Obesity and Hypertension

Although hypertension can be due to several modifiable and non-modifiable risk factors, the role of obesity in causing hypertension is well established.

Consumption of a diet rich in fats, an abnormal level of carbohydrates can increase fat accumulation in the body, causing obesity and abdominal obesity.

Excessive dietary consumption increases the level of fat in the blood that deposits in blood vessels causing plaque formation and narrowing which in turn greatly compromises the blood supply of several organs and increases vascular resistance. Increased vascular resistance results in an increased workload on the heart which causes hypertension.

Inadequate renal perfusion results in the activation of the sympathetic nervous system (SNS) and the renin-angiotensin-aldosterone system (RAAS) which in turn causes a cascade that does more harm than good.

The RAAS increases sodium reabsorption, decreases sodium excretion, and changes renal vasculature all of which contribute to increased vascular resistance.

These mechanisms result in increased arterial pressures and can cause significant damage to the heart resulting in cardiovascular disorders, myocardial infarction, and death.

Link of Obesity with Hypertension

As reported by the Framingham Heart Study obese individuals accounted for 26% of cases of hypertension.

A prospective cohort study conducted for 14 years to monitor the incidence of hypertension. The highest risk of hypertension was found to be in individuals with an increased BMI.

Obese females had a 4.7 times higher incidence of hypertension when compared with those with a BMI under 23 kg/m2.
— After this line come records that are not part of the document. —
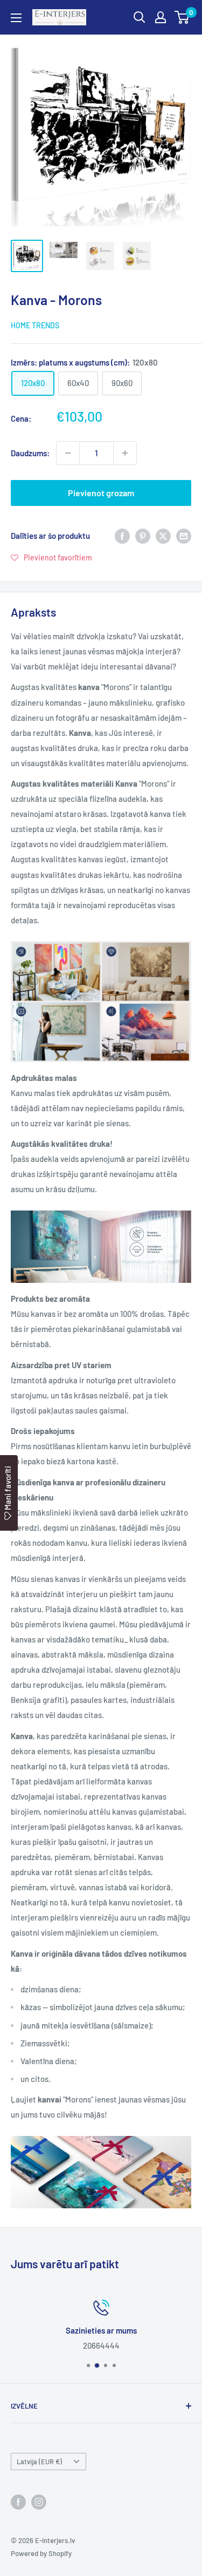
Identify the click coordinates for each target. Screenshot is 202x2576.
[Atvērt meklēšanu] (139, 17)
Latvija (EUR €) (39, 2461)
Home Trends (35, 325)
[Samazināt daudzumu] (68, 453)
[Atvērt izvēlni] (16, 17)
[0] (182, 17)
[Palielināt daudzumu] (125, 453)
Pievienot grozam (101, 493)
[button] (51, 557)
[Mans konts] (160, 17)
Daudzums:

A detailed analysis of four prospective cohort studies covered 6328 individuals with a 23 year follow up. The results showed that overweight and obese children who grew up to obese adults had a risk of developing hypertension 2.7 times more than those with normal BMI, whereas losing weight decreased their risk of developing hypertension to levels similar to those individuals who were never obese. (8)

Just as obesity can increase the risk of hypertension, weight loss can decrease it. Weight loss can also decrease blood pressure as demonstrated by a meta-analysis of 18 studies that reported that dietary modifications that reduce weight by 3.5 kg decrease blood pressure by 4.0/1.1 mm Hg.

Estimates indicate that for every 5 % increase in weight, the increased risk of developing hypertension is 20–30%.

Obesity can also cause treatment-resistant hypertension which results in the use of multiple medications to maintain optimal blood pressure.

How to Break the Link

The role of weight loss in decreasing obesity-related adverse outcomes is well supported by conclusive evidence.

Hypertension can be controlled by several medications but changes to lifestyle can reduce the risk of developing the disease, it can help maintain blood pressure, and prevent long-term sequelae.

Dietary modification such as the DASH diet, limiting alcohol consumption, and quitting smoking can help maintain the recommended BMI and optimize the effect of blood pressure control medications. Physical activity can help reduce weight and maintain normal blood pressure.

Bariatric surgery is now also considered an acceptable treatment for obesity-related hypertension. A retrospective review reported that hypertension was resolved in 45% of patients with hypertension before surgery.